The encryption algorithm is easy to understand, that is, it turns plaintext into something that people can't understand, and then sends it where they want to send it. The receiver uses the matching decryption algorithm to decrypt the ciphertext into plaintext, so if the ciphertext is intercepted by others on the road, they are not afraid of leaking.
There are two encryption algorithms. The first one is not based on KEY. For a simple example, if I want to encrypt a string like "fordesign", I will change every character to its last character, so it is "gpseftjhm". Of course, people can't understand this kind of thing, and the receiver can get the original text by the opposite method. Of course, this is just an example. Nobody should use such a funny encryption algorithm now.
Encryption algorithms that are not based on keys seem to have been used until computers appeared. I remember that ancient military secrets in China were all encrypted in this way. When fighting, it seems that the telegraph operator in the army should also bring a password book, and it should be encrypted like this. The security of the algorithm is based on keeping the secret of the algorithm.
The disadvantage of this encryption algorithm is too obvious, that is, once your encryption algorithm is known by others, it will definitely hang up. Japan's midway failed miserably, as if the password had been cracked by Lao Mi. Designing an algorithm is very troublesome. Once it is broken, it is useless, which is also a waste.
The encryption algorithms we use now are generally based on keys, that is to say, a key is needed in the encryption process, and the plaintext is encrypted with this key. Even if this algorithm is cracked once, you can continue to use it next time you change the key. What is a key? Whatever you want, it can be a randomly generated number, or it can be a word, anything, as long as the algorithm you use thinks that what you choose as the key is legal.

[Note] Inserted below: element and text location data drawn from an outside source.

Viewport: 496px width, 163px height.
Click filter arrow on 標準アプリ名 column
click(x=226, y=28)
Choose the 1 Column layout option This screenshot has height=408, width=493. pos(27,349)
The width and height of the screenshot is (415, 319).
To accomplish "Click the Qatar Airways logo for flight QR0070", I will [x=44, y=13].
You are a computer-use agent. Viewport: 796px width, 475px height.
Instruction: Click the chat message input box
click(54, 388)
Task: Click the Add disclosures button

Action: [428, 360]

The most important thing about this algorithm is that its security depends on the key, and generally depends on the length of the key. That is to say, it is quite difficult to crack when people know the algorithm and don't know the key. In fact, commonly used key-based encryption algorithms can be found on the Internet, and many revolutionary comrades (all foreigners) are trying to crack key-based encryption algorithms, including symmetric encryption and asymmetric encryption. Symmetric encryption means that both parties use exactly the same key, the most common one is DES. DES3, RC4, etc. The principle of symmetric encryption algorithm is easy to understand. One party encrypts plaintext with KEK, and the other party decrypts it with the same key after receiving it.
Asymmetric encryption means that both parties use different keys to encrypt and decrypt plaintext, and both parties must have their own public and private keys. For example, it is easier to understand. Let's assume that the two communication parties are A and B respectively.

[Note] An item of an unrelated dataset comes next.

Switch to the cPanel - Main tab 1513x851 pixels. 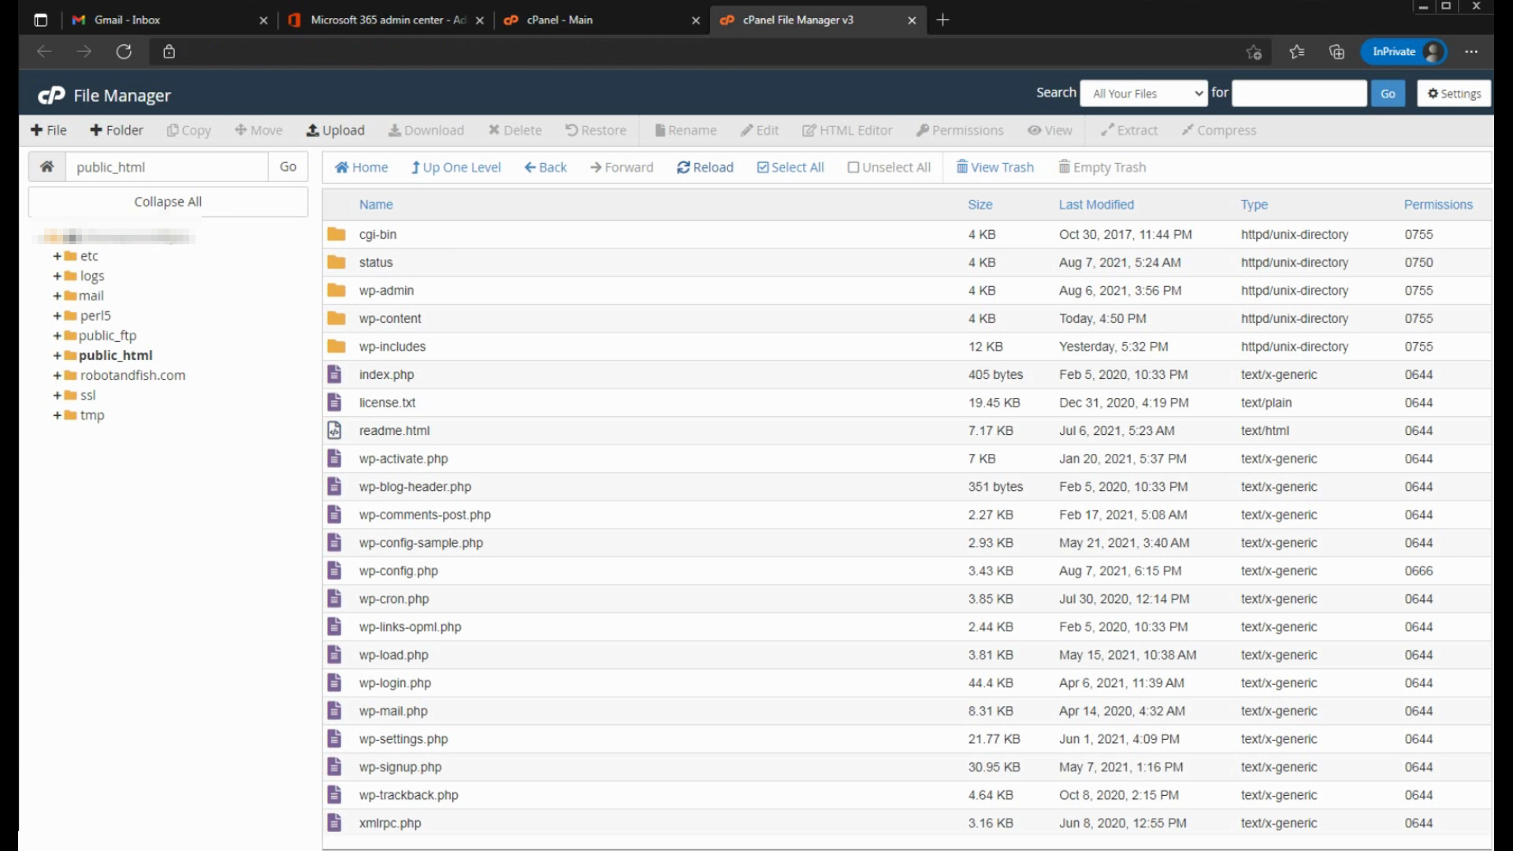(559, 20)
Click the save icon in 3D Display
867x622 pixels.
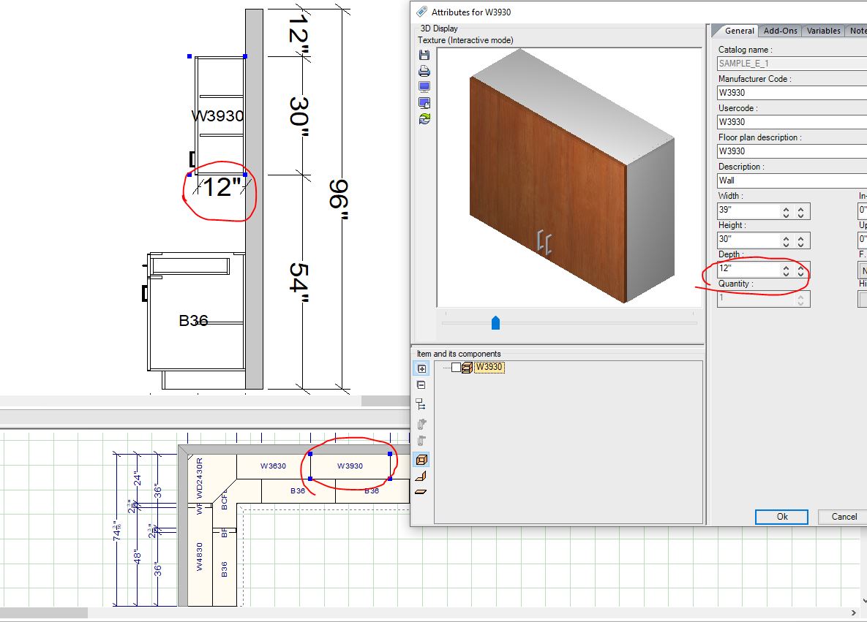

A has KEY_A 1 and KEY_A2, where key _ a 1 is the private key and key _ a2 is the public key.
B has KEY_B 1 and KEY_B2, where key _ b 1 is B's private key and key _ b2 is B's public key. ..
The characteristic of public key and private key is that encrypted plaintext can only be decrypted by the other party. That is to say, plaintext encrypted with KEY_A 1 can only be decrypted with KEY_A2, and vice versa.

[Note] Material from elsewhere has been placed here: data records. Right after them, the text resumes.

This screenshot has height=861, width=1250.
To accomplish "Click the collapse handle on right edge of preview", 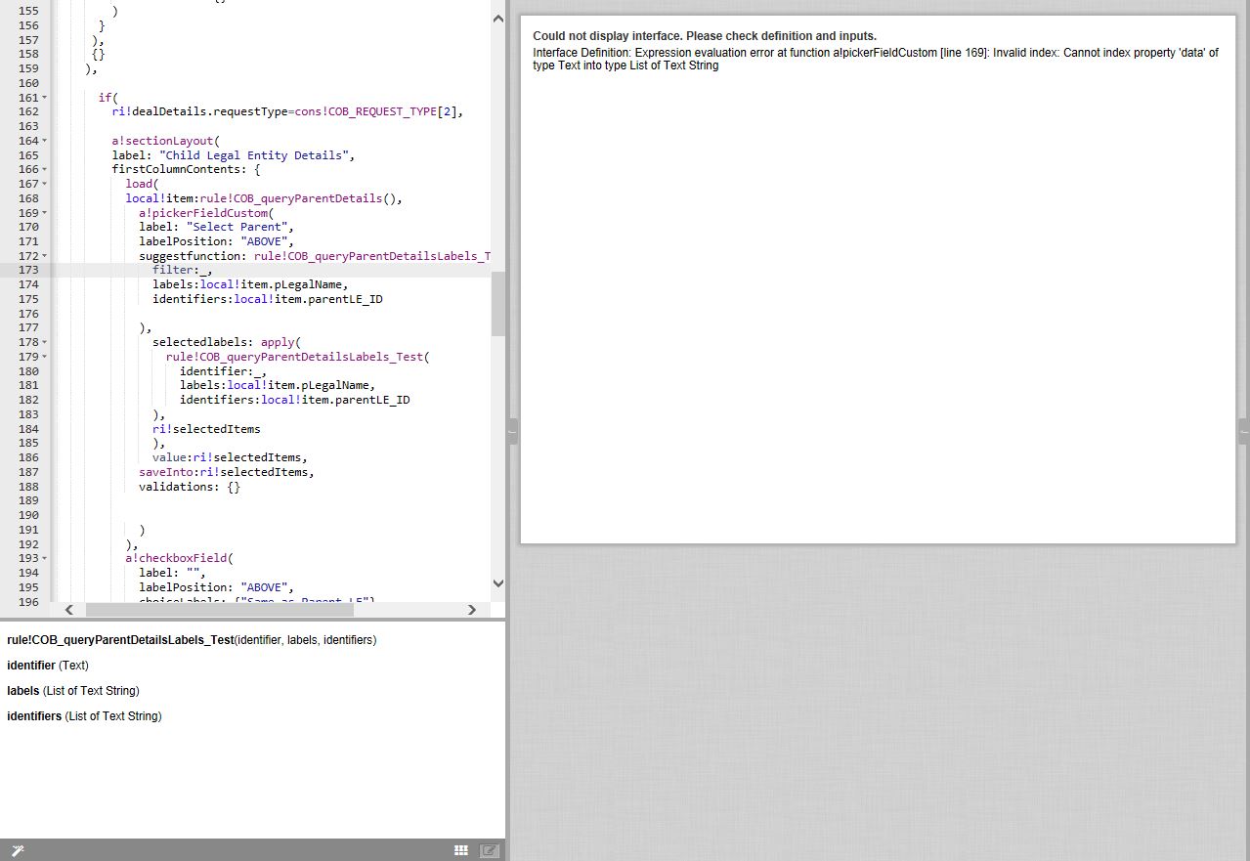I will click(x=1243, y=431).
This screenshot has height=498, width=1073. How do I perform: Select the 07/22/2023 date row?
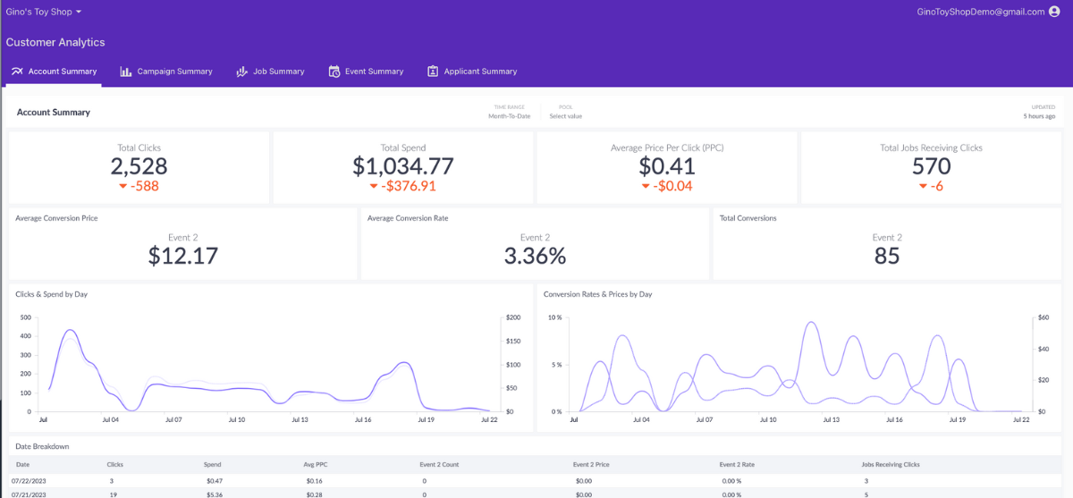point(537,480)
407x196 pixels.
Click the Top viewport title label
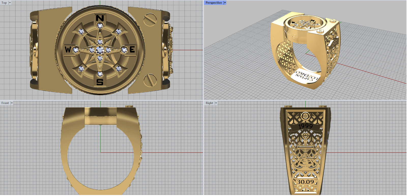(4, 3)
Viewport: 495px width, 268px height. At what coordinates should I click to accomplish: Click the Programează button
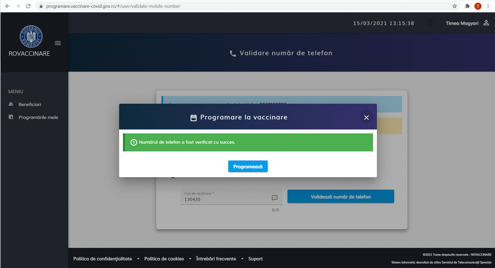pos(248,166)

The communication process is as follows:
a-& gt; KEY_A2 ->B
A & lt-KEY _ B2 & lt; [Ancient names or Latin modern names of animals and plants]
This process is called public key exchange, and foreigners call it KeyExchange.
After that, A and B encrypt with each other's public key and decrypt with their own private key.
Generally, you have to release the public key, and then you encrypt the plaintext with your own private key, and others decrypt it with your public key. If you can unlock it, you are an encryptor, which is the authentication mechanism used by SSL.
Commonly used asymmetric encryption generally includes RSA, DSA, DH, etc. We usually use RSA.
Digital signature is also an important application of asymmetric encryption algorithm. Understanding it is very important for understanding SSL Let's stop here.
What is a signature? Are you familiar with it? The certificate was written by you and published by you. You can sign it. Look at those important documents. They should be signed by the director. A digital signature is a digital signature. Remember the characteristics of public key and private key? Only you have your own private key. And your public key is known to others. Then after you finish writing the email, encrypt your name with your private key, and the recipient will unlock it with your public key. Oh, it's from you. This is your digital signature process.
The above explanation is very simple. In fact, digital signature is much more complicated than this, but we don't need to know it, just need to know that digital signature is such a thing.
We need to know another encryption algorithm. Actually, I don't think it is an encryption algorithm. It should be called hash algorithm. English is message digest, which is used to change plaintext strings of any length into strings of fixed length according to certain rules. It also plays an important role in SSL, which will be mentioned later. MD5 is generally used. Sand. Base64 is not an encryption algorithm, but it is also an algorithm often used by SSL. Is a coding method used to reverse asc code and binary code.
We don't need to know the specific encryption and decryption process, because SSL doesn't care at all. But it is necessary to understand some basic principles of encryption algorithm, otherwise it is difficult to understand SSL.
Comrades who are interested in the details of encryption algorithms can go online to find articles about the principles and implementation procedures of these encryption algorithms to learn, but learn number theory first. I don't understand number theory. I'm still confused about that.